Да, вероятно, больше всего был виноват именно он, точнее — его поистине легендарная донжуанская популярность. Говорили, что у него шесть тысяч занумерованных в хронологическом порядке фотографий бывших любовниц, среди которых, кроме известных российских и заграничных львиц, по крайней мере, десятка три принцесс и герцогинь. Были, конечно, мулатки, китаянки, негритянки. Было несколько сот снимков «без трико». Это занумерованных и занесенных в толстую книгу. А не занесенных и не сосчитать.
Особенным успехом пользовался рассказ полковника о том, как, будучи еще гусарским корнетом, он загостился под Варшавой в одном помещичьем доме, в котором было пять или шесть отдельных спален, по числу живших в нем дам. Однажды ночью, прокравшись к самой интересной из них, он вышел на минутку, чтобы напиться воды, но, возвращаясь, попал по ошибке уже в другую спальню, потом опять захотел пить и попал нечаянно в третью и т. д. Это называлось рассказом «о шести стаканах воды».

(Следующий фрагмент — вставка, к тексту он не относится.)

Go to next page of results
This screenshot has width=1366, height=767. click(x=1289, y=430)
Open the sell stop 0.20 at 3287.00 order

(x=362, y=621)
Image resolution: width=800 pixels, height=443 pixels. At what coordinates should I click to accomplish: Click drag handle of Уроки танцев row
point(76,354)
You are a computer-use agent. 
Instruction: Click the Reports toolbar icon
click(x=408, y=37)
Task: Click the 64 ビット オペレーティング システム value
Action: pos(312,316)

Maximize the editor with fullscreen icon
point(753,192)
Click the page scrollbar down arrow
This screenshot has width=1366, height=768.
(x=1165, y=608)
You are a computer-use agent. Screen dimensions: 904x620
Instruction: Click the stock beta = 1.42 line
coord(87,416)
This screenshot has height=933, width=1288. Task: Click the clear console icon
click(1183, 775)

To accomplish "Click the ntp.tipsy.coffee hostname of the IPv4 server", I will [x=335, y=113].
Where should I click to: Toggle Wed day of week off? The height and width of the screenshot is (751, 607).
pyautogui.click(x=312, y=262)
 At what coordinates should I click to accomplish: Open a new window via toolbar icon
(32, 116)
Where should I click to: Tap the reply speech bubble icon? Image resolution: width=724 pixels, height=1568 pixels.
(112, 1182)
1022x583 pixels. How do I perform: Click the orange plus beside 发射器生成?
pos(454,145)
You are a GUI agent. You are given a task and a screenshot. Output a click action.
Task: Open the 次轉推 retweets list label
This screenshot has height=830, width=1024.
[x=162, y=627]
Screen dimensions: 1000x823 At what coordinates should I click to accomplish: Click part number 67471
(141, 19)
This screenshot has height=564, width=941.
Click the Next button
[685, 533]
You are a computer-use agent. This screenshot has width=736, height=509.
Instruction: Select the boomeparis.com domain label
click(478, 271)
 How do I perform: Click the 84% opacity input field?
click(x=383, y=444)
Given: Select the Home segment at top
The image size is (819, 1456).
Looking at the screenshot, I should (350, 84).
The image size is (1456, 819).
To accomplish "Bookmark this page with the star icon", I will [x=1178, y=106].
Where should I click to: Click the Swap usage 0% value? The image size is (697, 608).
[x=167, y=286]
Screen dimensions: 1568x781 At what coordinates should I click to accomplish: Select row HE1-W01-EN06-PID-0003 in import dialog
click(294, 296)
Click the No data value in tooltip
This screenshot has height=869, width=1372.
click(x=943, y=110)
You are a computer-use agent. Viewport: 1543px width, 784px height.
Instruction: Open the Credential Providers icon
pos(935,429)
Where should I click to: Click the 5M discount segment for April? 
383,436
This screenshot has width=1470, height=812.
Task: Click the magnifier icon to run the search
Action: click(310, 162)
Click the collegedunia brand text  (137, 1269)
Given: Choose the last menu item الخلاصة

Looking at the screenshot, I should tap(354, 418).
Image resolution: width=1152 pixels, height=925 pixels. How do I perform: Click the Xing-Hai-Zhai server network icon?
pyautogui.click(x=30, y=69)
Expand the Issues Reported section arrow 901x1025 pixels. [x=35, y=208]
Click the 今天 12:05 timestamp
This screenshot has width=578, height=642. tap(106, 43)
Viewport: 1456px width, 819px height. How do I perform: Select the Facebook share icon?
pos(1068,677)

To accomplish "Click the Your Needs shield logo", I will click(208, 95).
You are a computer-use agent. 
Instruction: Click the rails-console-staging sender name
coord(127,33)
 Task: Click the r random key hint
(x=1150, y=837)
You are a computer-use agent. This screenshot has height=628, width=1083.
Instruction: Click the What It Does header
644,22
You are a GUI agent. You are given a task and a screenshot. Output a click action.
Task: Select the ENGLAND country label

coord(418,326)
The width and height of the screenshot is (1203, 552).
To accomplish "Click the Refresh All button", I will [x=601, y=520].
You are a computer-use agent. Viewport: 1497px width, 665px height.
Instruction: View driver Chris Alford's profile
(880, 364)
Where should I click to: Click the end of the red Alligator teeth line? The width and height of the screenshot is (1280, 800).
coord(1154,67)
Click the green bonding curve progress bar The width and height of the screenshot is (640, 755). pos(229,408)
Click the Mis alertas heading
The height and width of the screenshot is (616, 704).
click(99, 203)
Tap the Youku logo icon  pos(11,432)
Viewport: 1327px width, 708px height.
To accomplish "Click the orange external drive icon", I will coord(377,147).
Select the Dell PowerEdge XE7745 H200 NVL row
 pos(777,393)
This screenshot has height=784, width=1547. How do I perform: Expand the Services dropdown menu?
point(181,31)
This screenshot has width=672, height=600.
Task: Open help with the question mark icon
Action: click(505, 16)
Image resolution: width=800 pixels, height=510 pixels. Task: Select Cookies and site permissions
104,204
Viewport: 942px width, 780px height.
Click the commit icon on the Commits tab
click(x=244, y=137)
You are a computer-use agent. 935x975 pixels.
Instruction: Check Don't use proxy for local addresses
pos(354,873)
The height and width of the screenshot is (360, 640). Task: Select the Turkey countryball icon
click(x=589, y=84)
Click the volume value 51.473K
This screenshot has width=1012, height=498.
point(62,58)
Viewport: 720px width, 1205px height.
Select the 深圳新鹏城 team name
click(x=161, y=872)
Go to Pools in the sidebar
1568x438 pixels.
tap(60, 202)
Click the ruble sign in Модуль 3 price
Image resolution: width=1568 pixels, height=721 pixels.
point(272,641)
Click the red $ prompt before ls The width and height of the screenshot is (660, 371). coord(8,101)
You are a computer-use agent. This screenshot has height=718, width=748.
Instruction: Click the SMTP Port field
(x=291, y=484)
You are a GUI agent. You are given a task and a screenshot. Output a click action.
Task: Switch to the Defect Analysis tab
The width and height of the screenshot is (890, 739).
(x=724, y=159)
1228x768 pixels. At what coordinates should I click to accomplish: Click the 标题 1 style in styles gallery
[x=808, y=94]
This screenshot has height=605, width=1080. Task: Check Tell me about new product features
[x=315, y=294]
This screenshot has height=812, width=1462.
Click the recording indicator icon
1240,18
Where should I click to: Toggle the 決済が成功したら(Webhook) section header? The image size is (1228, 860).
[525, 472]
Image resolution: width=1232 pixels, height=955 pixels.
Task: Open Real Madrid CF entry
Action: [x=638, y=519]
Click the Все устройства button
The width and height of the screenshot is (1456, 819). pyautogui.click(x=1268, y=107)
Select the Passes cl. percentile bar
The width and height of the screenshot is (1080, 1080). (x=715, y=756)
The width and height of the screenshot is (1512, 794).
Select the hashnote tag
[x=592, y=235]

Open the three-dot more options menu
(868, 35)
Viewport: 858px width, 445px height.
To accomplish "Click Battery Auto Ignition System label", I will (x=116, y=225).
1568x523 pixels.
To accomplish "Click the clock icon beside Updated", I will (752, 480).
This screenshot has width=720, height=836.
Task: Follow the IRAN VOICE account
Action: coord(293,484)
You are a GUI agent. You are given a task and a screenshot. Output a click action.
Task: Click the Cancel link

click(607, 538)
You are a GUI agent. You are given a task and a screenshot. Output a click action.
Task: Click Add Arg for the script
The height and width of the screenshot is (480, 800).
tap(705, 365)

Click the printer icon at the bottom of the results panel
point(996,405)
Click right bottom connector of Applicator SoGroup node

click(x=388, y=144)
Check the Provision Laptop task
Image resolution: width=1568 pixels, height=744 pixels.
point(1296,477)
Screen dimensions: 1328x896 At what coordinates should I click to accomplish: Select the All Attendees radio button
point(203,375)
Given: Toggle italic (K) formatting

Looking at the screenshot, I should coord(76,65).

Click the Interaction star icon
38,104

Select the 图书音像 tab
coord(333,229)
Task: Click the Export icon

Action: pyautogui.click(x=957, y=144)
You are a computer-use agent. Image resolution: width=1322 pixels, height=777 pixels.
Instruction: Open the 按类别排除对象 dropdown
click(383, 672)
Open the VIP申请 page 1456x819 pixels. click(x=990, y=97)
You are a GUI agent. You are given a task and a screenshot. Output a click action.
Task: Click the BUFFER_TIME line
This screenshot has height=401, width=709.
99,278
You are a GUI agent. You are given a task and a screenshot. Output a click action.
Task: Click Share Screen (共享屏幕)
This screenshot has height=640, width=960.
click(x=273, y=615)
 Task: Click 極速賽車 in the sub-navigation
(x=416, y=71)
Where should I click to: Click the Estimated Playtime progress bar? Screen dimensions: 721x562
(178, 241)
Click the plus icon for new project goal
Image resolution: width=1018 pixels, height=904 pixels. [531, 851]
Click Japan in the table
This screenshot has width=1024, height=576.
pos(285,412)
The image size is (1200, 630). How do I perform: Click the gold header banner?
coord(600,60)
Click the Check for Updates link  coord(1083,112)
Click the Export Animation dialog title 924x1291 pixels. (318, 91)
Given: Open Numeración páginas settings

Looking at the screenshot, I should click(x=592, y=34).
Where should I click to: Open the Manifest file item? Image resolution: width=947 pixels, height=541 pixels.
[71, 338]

В конце концов собралось человек пятьдесят. Кроме полковника и режиссера Циса, модный беллетрист Орлов; присяжный поверенный Немерко с сестрой; шикарный помощник присяжного поверенного Барт (только что привезший из-за границы последний крик моды — белые шелковые носки); еще несколько помощников; известный актер и рассказчик Павлинов; другие актеры; судебный следователь Грехов с очаровательным подросточком — женой, которую всегда принимали за его дочь; обер-секретарь сената Пичахчи, он же замечательный имитатор и свистун; молодой, напоминающий розового молочного поросеночка композитор Май; футуристический художник Нейке; человек пятнадцать юных чиновников из правоведов и лицеистов, причем один из них — камер-юнкер, другой — граф, третий — барон, а четвертый — драматург. Дамы — просто красивые и некрасивые, затем актрисы, драматические курсистки, а в числе последних две настоящие красавицы — блондинка и брюнетка, или, как их звали, Небо и Земля.